I forget that I'm talking to someone whose opinions far exceed his knowlege

"From a defensive perspective, storing passwords in clear-text memory violates the principles of least privilege, zero trust, and secure application design," Morey Haber, chief security advisor at security provider BeyondTrust, told ZDNET. "It is simply just a bad idea. If a password can be read in memory by a human or malicious process, it is no longer a protected secret. It is already compromised in principle through clear-text storage in an already insecure medium.Hopefully, Microsoft will see this as a security flaw and adopt the same method used in Chrome and other browsers to decrypt passwords only when needed. Until then, I'd advise against using Edge as your password manager."
Haber says that process memory is viewed by modern operating systems as a protected, albeit shared, resource. “Debuggers, crash dumps, memory scrapers, malware, privileged insiders, endpoint agents, and even legitimate administration tools can all interact with memory under the right conditions,” he explains. “If a password exists in clear text within memory, the credential is no longer protected by encryption or hashing. It is simply waiting to be used by something and potentially anything.”

According to Haber, malicious actors understand very well the risk of a stored plaintext password — and sometimes, they understand it better than organizations themselves.
“Some of the most effective post exploitation techniques in cybersecurity rely entirely on memory extraction from credential dumping tools through process crash dumps,” he states. "Once extracted, that password can enable privilege escalation, lateral movement, persistence, and unauthorized remote access across the environment."

Or

"The fact that cleartext passwords exist in memory is one thing - the core issue is that other processes can read this memory without restriction," Craig Lurey, CTO and co-founder of Keeper Security, told ISMG. "Windows does not prevent a non-elevated program from reading the memory of another program running under the same user context. The consequence is that sensitive data kept in memory by applications can be targeted by local malware."

The risk is particularly acute in enterprise environments using shared infrastructure such as Citrix servers, virtual desktop infrastructure and remote desktop systems, where multiple users may operate on the same machine. An attacker with administrative access on a terminal server can read the memory of every user process running on the machine, including sessions that are disconnected. But Chrome handles passwords very differently. It only decrypts a password at the moment it is actually needed, such as during autofill. Chrome also uses a feature called Application-Bound Encryption, which ties the decryption keys to an authenticated Chrome process, making it significantly harder for attackers to pull passwords out of memory.
(, Sun 10 May 2026, 14:23, Reply)
This is a normal post
Sure, but you're not taking into account the exploitation method here. Decrypt at the point of use is no help in a system that's completely compromised as is being discussed. The attacker alreay has admin level access to the memory and therefore the entire system. They already have the decryption keys.

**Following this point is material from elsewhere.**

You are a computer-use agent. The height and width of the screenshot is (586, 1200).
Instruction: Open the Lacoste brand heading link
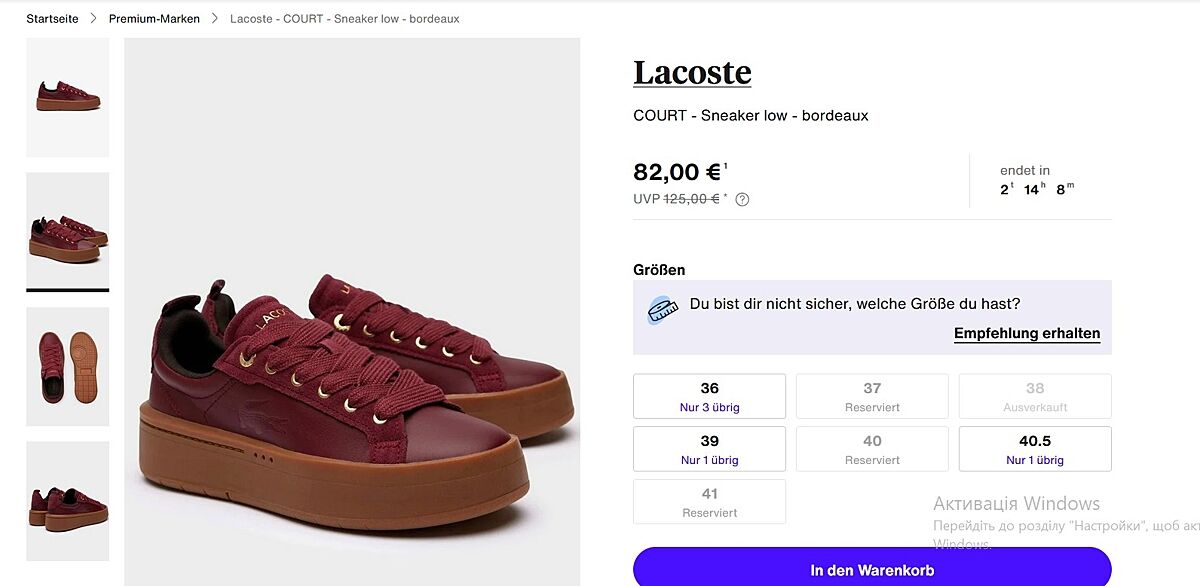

It's just performative security at that point - it's not adding any barriers.
(, Fri 8 May 2026, 11:23, Reply)
This is a normal post so, that's the only security vulnerability, ay? someone getting complete admin priveleges?
All those non privileged exploits, rambleed, format string attacks, spectre, meltdown, stack overflows etc don't exist, so a password manager that loads all your passwords in plaintext on launch is fine, not something that even if the system was compromised you would expect it to keep them relatively secure and not serve it up on a platter?